Le nettoyage de printemps se serait imposé en Europe de l’ouest par vertu du climat. Après un hiver passé à brûler du bois ou du charbon dans des intérieurs calfeutrés contre le froid, il était temps de se débarrasser de la cendre et de la suie en ouvrant grand portes et fenêtres. La douceur de l’air permettait d’aérer et l’absence d’insectes trop nombreux dehors facilitait la tâche. Les calendriers religieux, souvent sages et fidèles à la météo, ont incorporé des traditions d’assainissement au Carême ou à la Pâque juive.
Pour la deuxième année consécutive, l’arrivée du printemps a coïncidé avec des restrictions. Mon univers a rétréci. 10 km cette fois-ci. Assez pour englober presque la totalité de Paris et du bois de Vincennes. Assez pour user mes pas. Le gouvernement affirme qu’il s’agit d’une « troisième voie », que nous sommes « confinés à l’extérieur ». J’ai ouvert mes placards et vidé des étagères, trié des notes prises lors de cours oubliés, des bulletins ou des vieux journaux.
Adolescente, je pouvais passer des après-midis entiers à réorganiser les meubles et les livres et les bibelots dans ma chambre.
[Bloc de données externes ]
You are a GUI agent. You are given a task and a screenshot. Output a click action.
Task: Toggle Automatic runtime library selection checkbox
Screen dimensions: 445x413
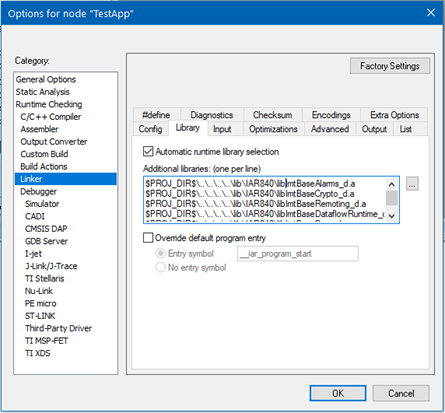point(148,152)
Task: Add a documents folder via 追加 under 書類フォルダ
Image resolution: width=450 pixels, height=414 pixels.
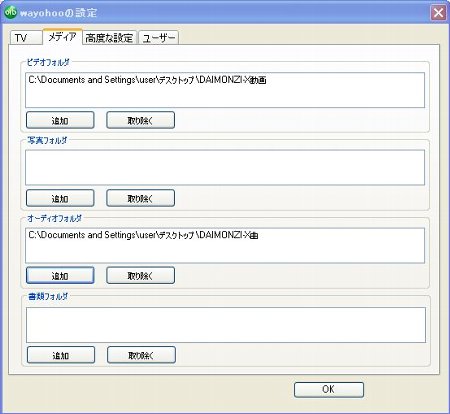Action: click(61, 355)
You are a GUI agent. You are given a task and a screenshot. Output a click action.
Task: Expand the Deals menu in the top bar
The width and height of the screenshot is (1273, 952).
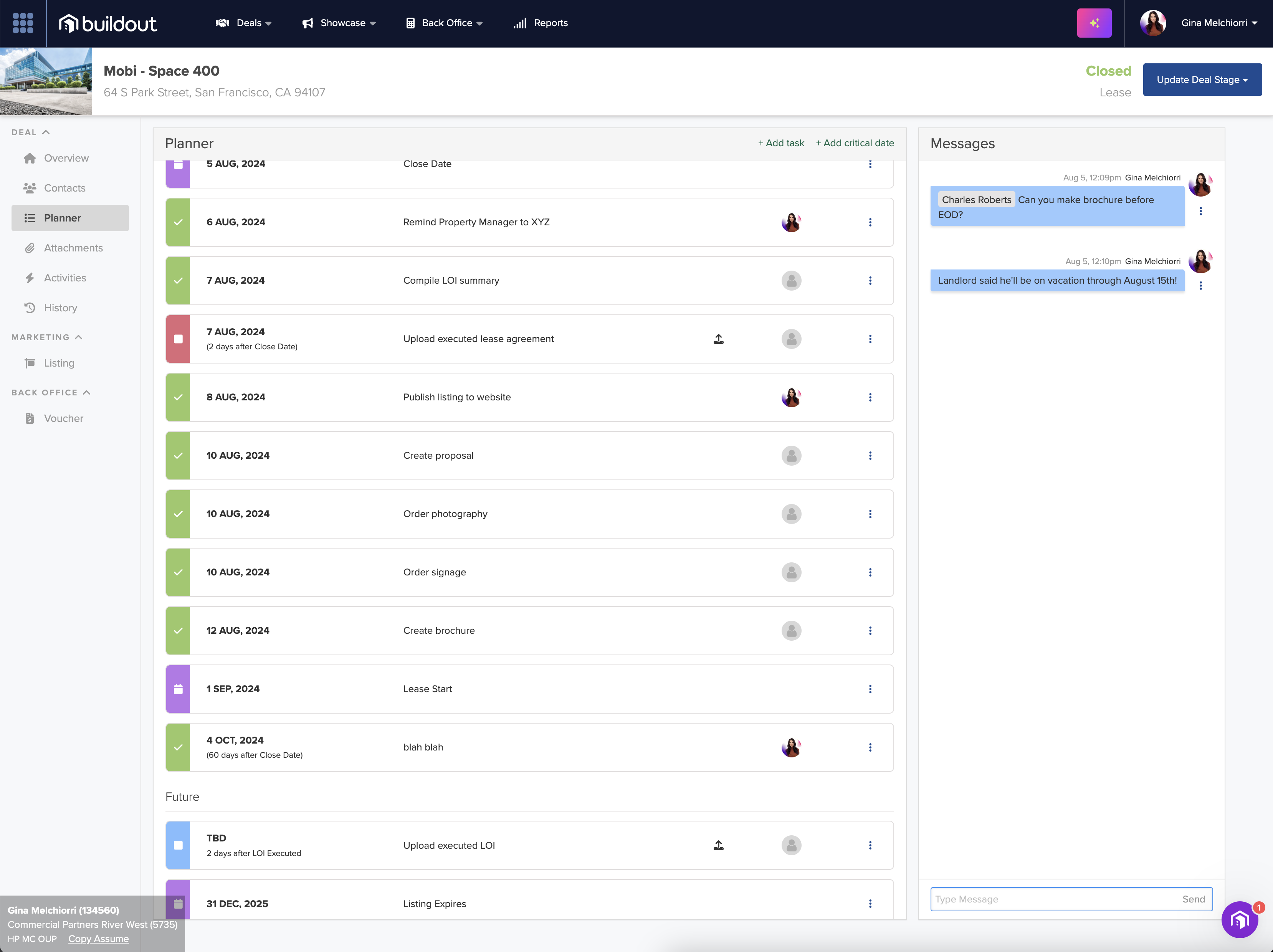tap(244, 23)
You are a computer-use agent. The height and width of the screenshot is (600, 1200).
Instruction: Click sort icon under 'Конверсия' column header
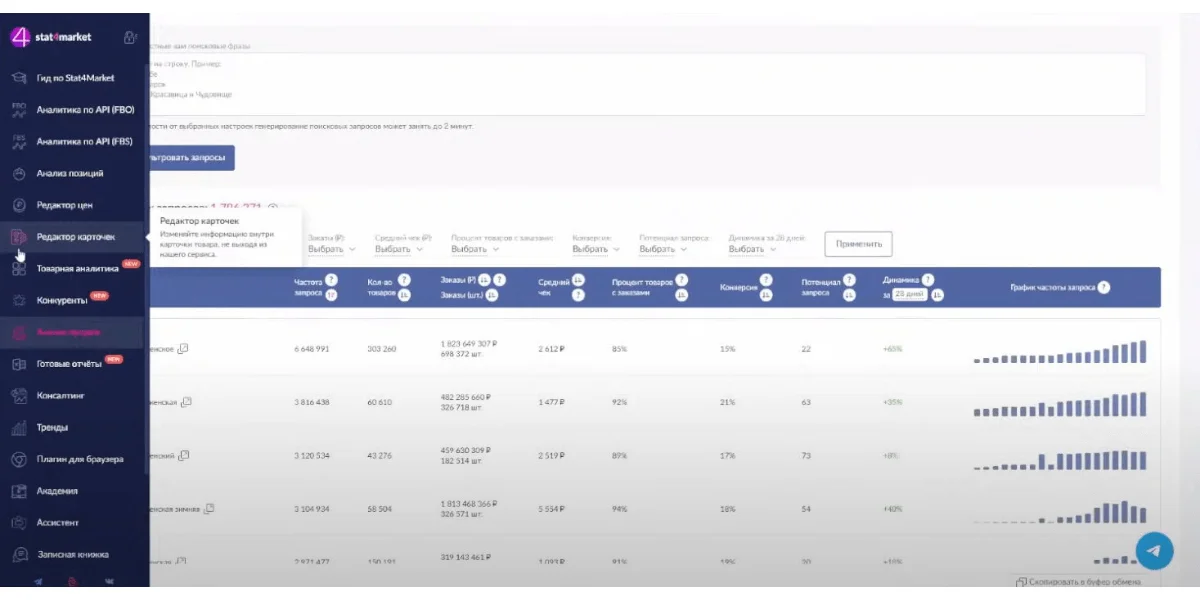[x=766, y=295]
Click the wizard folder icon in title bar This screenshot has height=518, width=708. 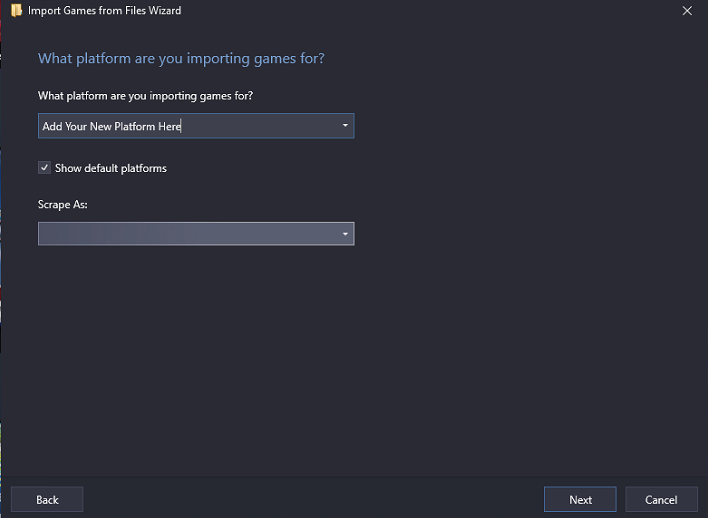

Je ne l’aurais jamais exprimé comme cela mais j’exerçais ainsi une forme de contrôle sur les choses qui m’entouraient. Et je continue aujourd’hui, avec le printemps qui m’encourage depuis mes fenêtres. Je ne maîtrise presque rien de ce qu’il se passe hors de mon appartement mais ma collection de lettres et de cartes postales est soigneusement ordonnée selon les périodes et les adresses où elles m’ont été envoyées.
Le rappeur américain Eminem a dédié plusieurs titres aux relations qu’il entretient avec sa famille. Un des plus marquants révélait au grand jour les secrets derrière les photos jaunies : son père qui l’a abandonné, sa mère et ses addictions, son ex-femme qu’il a failli assassiner dans un accès de jalousie. La chanson s’appelle Cleanin’ up my closet (En rangeant mon placard). Je ne suis pas étonnée de toutes les révélations et plaintes qui émergent actuellement dans les médias et devant la justice. Il est temps d’amener de la lumière et du bruit là où régnaient l’ombre et le silence. Il est temps de faire le ménage. Certains ont commencé par organiser une collection de DVD ou les étagères de leur cuisine et ont fini par remettre en cause le statu quo.
Le printemps est arrivé. Il nous invite à la promenade. Il nous attire avec ses feuilles et ses fleurs délicates, avec sa promesse de renouveau. Il nous incite à remettre de l’ordre, dans nos possessions matérielles, dans nos vies, dans le monde qui nous entoure. Et par un bel effet de miroir, l’ordre extérieur contribue, pour un bref et précieux instant, à une forme de paix intérieure.